Morgan Stanley recorded 51% growth last quarter in the revenues it gets from investment banking activities, far outstripping the more subdued improvement in its wealth management business. Revenues from arranging stock deals and corporate debt offerings also jumped in the second quarter, a sign that Wall Street's bread-and-butter business is returning to full gear.
"We expect that we are still in the early innings of an investment banking rebound," Sharon Yeshaya, Morgan Stanley's chief financial officer, told analysts Tuesday on the company's second-quarter earnings call.
Morgan Stanley's earnings grew to more than $3 billion in the quarter, up from $2.2 billion a year earlier. CEO Ted Pick described his outlook for investment banking as "quite bullish," which bodes well for regional banks that arrange smaller mergers and capital markets deals for middle-market clients.
Deal pipelines among corporate clients are strong, Morgan Stanley's top executives said, as boardrooms have gained confidence from inflation easing and interest rates stabilizing.
Some of the expected activity in investment banking will represent a catch-up from last year, Morgan Stanley executives noted, when high interest rates and uncertainty dampened dealmaking. Deals may pick up further once the U.S. presidential election passes, they said.
"The game will have to go on because there's just been so much activity that has been suppressed," Pick said, pointing to a "multitrillion-dollar stockpile" of funds ready to fuel M&A and other deals.
Morgan Stanley's major competitors in the capital markets business have also reported stronger-than-expected investment banking results this quarter, RBC Capital Markets analyst Gerard Cassidy wrote in a note to clients. But Morgan Stanley saw stronger growth than any of them, he added.
The bank's stock price was up 1% in mid-afternoon trading on Tuesday. Strong investment banking results appeared to outweigh investors' concerns about a looming increase in the bank's deposit costs.

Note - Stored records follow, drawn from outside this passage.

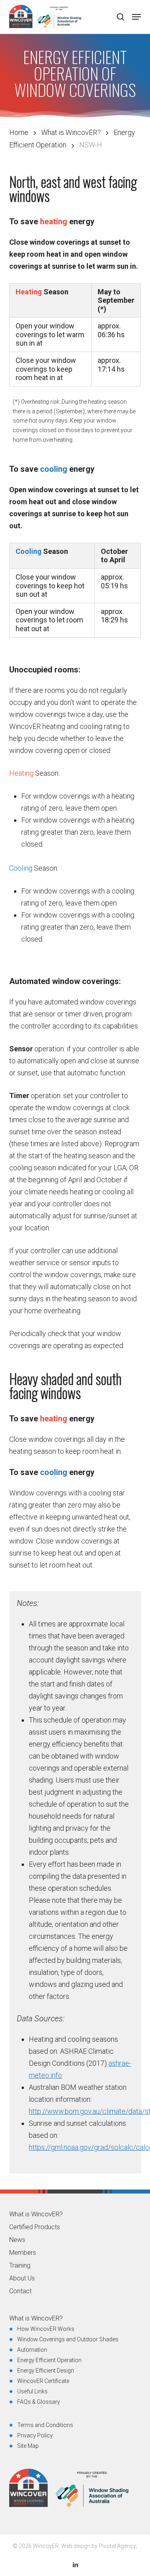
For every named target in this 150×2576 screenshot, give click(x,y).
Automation (32, 2350)
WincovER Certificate (43, 2381)
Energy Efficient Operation (49, 2360)
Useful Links (32, 2391)
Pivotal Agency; (118, 2546)
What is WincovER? (71, 132)
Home (18, 132)
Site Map (28, 2446)
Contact (20, 2291)
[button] (136, 17)
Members (22, 2253)
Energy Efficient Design (45, 2370)
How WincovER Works (45, 2329)
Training (19, 2265)
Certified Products (34, 2227)
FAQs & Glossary (38, 2402)
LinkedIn (75, 2565)
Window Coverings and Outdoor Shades (67, 2339)
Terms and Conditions (45, 2425)
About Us (22, 2278)
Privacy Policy (35, 2435)
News (17, 2240)
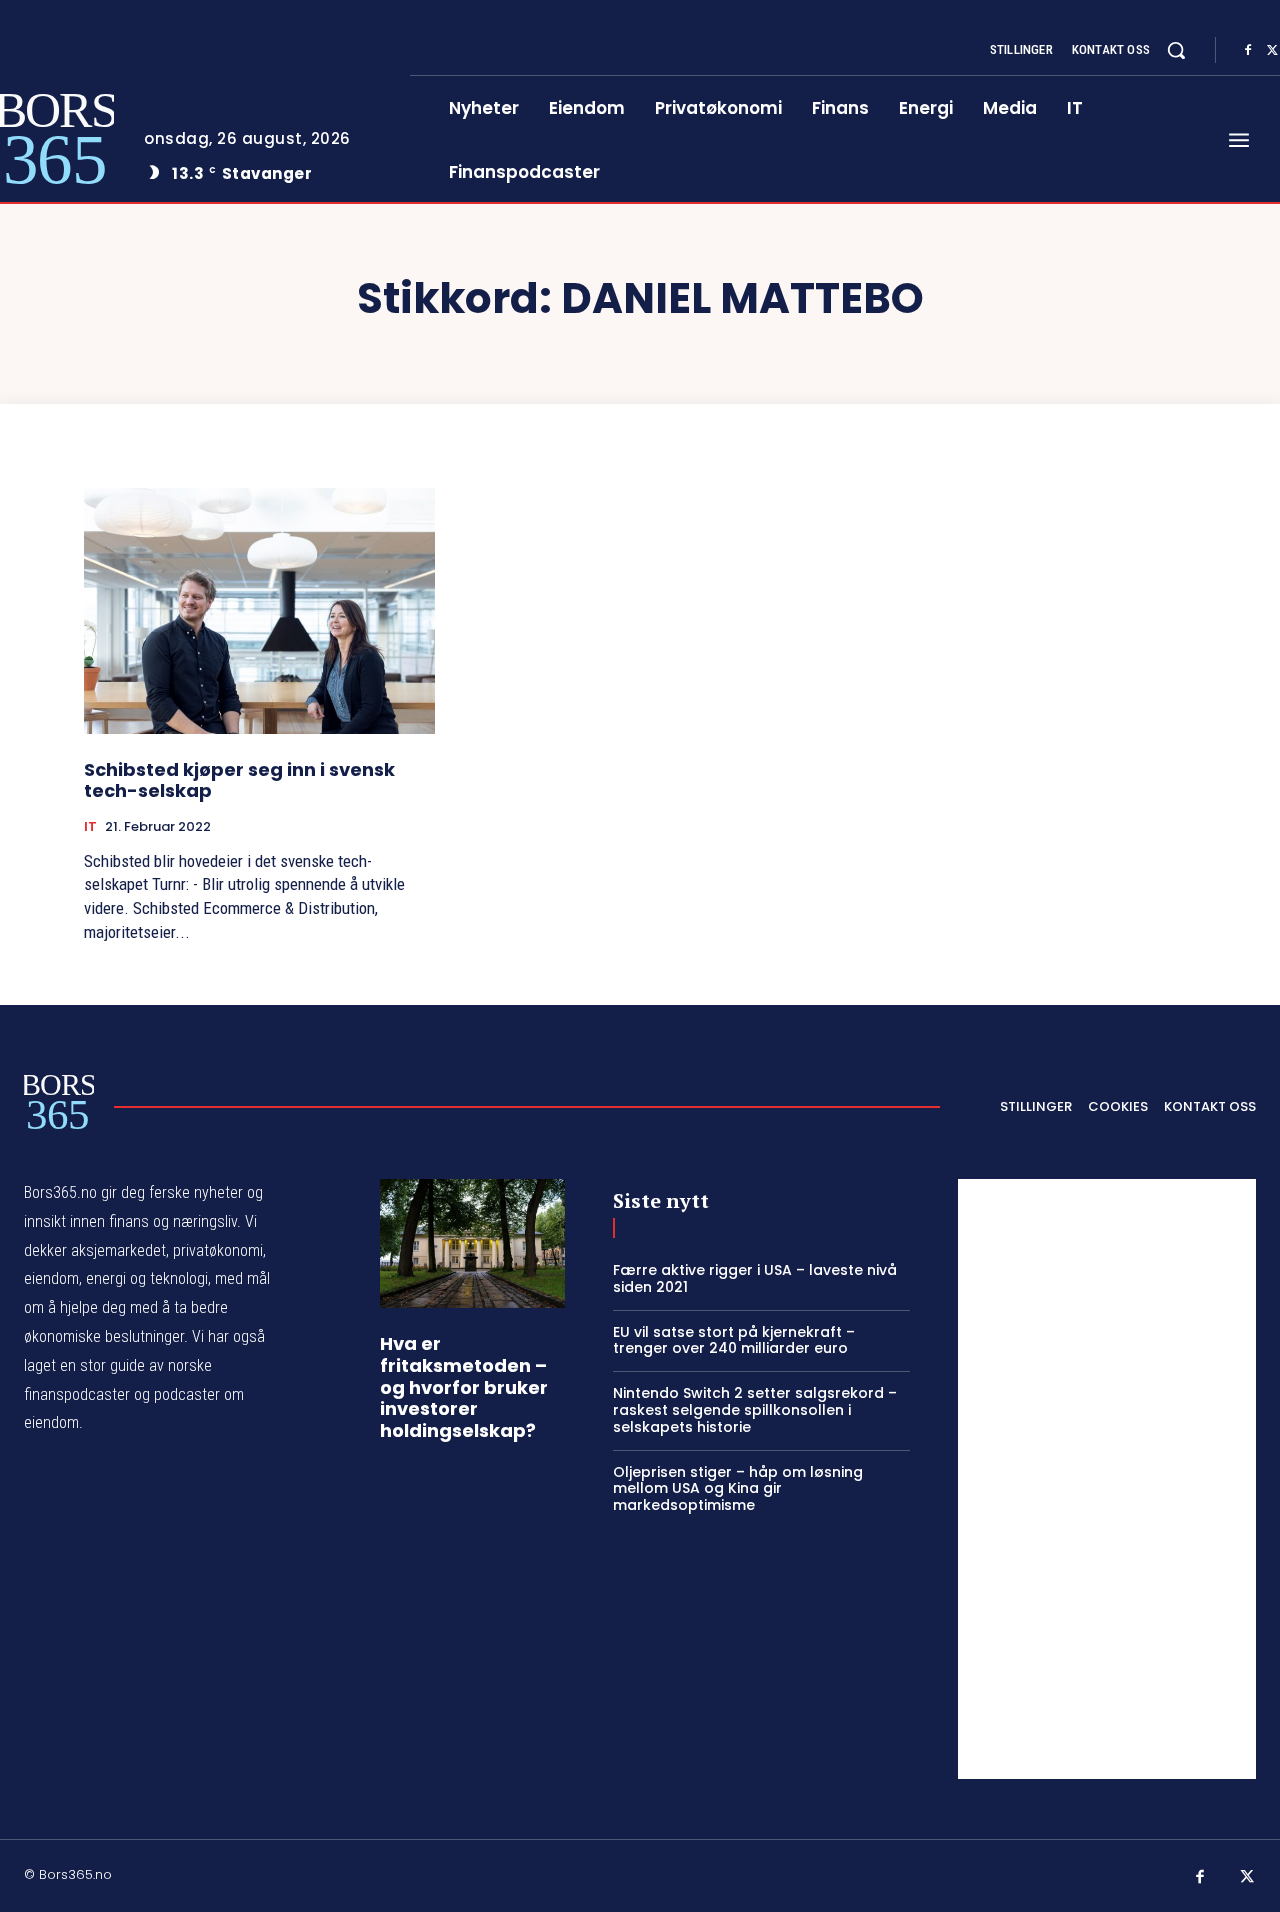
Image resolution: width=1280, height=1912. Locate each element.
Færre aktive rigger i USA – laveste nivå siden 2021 (755, 1278)
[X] (1248, 1878)
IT (90, 827)
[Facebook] (1248, 51)
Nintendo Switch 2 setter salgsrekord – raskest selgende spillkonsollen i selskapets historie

Morgan Stanley plans to raise the interest rate it pays on certain "sweep" deposits held by clients who work with its wealth advisors, according to Yeshaya, the bank's CFO. She cited a "backdrop of changing competitive dynamics" without giving more specific reasons.

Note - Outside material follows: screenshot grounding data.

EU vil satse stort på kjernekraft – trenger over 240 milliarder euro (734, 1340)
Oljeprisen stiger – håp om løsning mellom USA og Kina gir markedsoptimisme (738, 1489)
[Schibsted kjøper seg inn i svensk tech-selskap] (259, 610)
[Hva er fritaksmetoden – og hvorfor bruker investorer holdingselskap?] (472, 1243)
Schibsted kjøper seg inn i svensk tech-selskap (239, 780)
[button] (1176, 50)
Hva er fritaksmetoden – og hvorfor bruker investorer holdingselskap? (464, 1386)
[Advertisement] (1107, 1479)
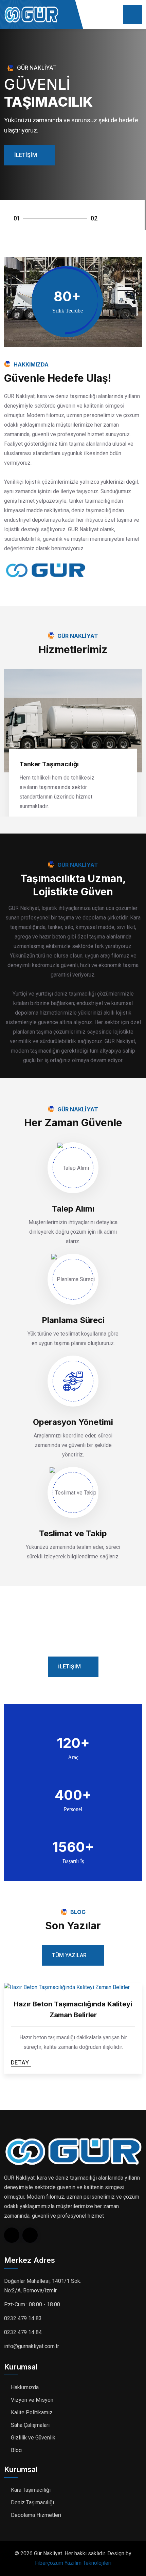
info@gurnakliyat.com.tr (31, 2346)
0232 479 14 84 (23, 2332)
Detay (20, 2062)
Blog (16, 2450)
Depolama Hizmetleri (36, 2515)
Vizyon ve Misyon (32, 2400)
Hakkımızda (25, 2387)
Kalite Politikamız (32, 2412)
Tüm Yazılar (69, 1955)
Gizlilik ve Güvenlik (33, 2437)
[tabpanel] (73, 129)
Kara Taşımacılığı (31, 2490)
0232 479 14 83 (23, 2318)
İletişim (25, 155)
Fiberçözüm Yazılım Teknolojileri (73, 2563)
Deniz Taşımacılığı (32, 2502)
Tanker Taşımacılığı (49, 764)
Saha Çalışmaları (30, 2425)
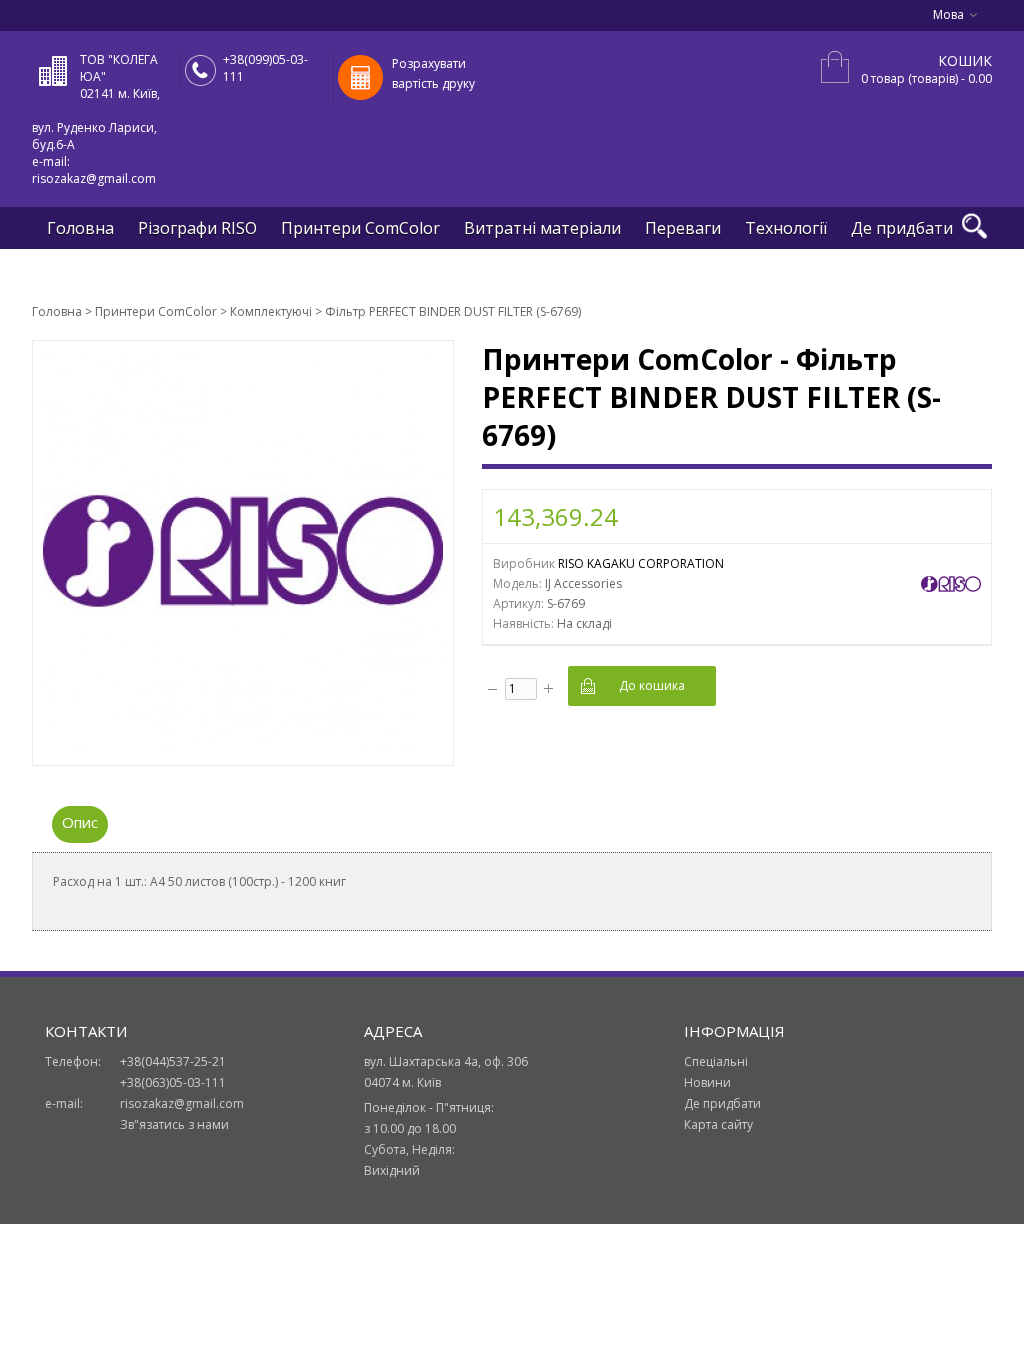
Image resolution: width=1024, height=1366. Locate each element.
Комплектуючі (271, 311)
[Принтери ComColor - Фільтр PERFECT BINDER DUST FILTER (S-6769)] (243, 746)
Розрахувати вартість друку (433, 73)
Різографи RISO (197, 228)
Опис (80, 822)
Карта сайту (718, 1124)
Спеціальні (716, 1061)
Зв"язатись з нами (174, 1124)
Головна (80, 228)
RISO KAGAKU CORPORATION (641, 563)
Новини (707, 1082)
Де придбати (902, 228)
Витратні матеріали (542, 228)
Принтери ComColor (360, 228)
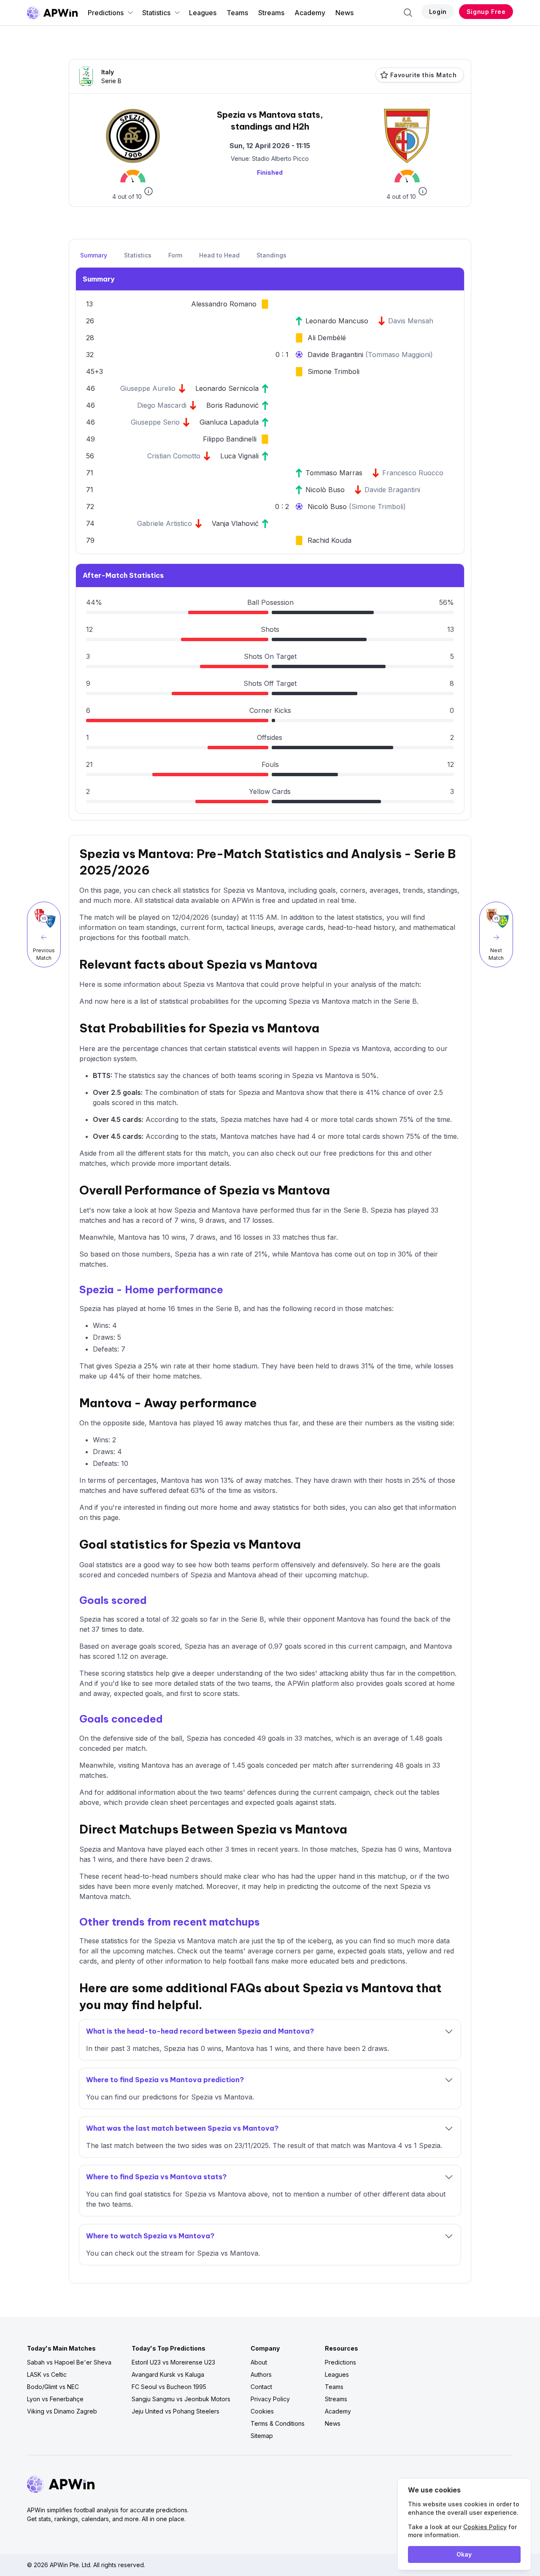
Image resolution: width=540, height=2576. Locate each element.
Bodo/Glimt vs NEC (53, 2386)
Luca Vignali (239, 456)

That announcement came after a major competitor in the advisor business — Wells Fargo — raised its own pricing on sweep deposits to align more with the higher rates that investors can find in money market funds. Wells Fargo executives also didn't go into detail last week about the reasons. But Wells Fargo's move came months after the bank disclosed that the Securities and Exchange Commission was investigating its "cash sweep options."
Ken Usdin, an analyst at Jefferies, wrote in a note to clients last week that Wells Fargo's pricing adjustment was likely a reaction to the SEC's scrutiny.

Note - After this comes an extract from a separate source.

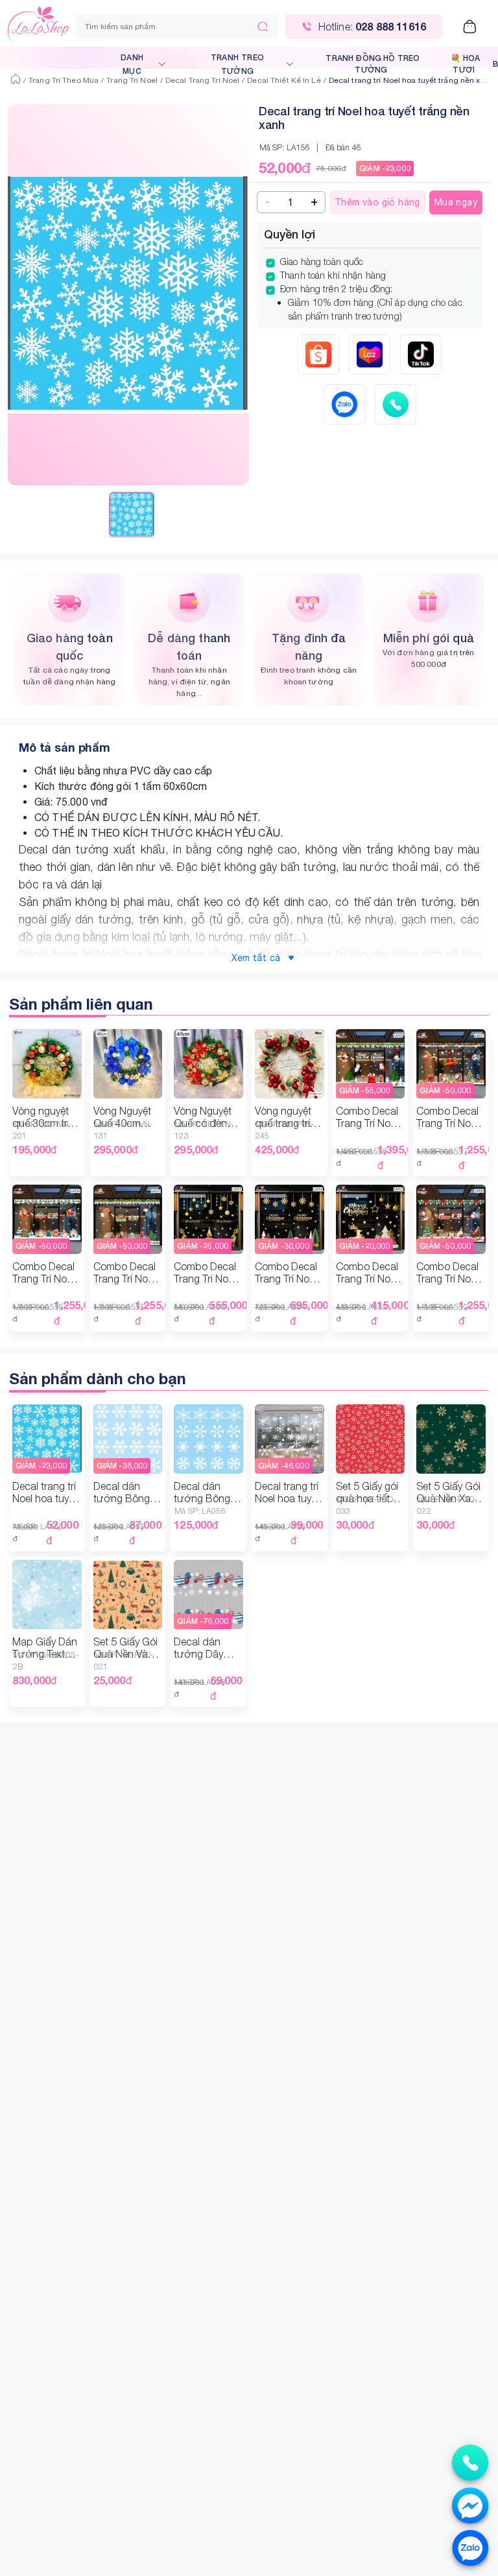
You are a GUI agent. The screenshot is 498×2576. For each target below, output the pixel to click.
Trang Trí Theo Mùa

The price hike by Wells seems to be rippling into other banks as they compete for the same wealthy clients. Bank of America also said Tuesday that it's made pricing changes on certain deposits within its wealth management arm.
Charles Schwab executives were also asked about the issue on Tuesday, and CEO Walter Bettinger said the firm had already been offering money market-type yields on the spare cash in investors' portfolios.
"I don't really see the Wells Fargo report having any kind of meaningful implications for us," Bettinger said. "We've been doing this for an extended period of time already."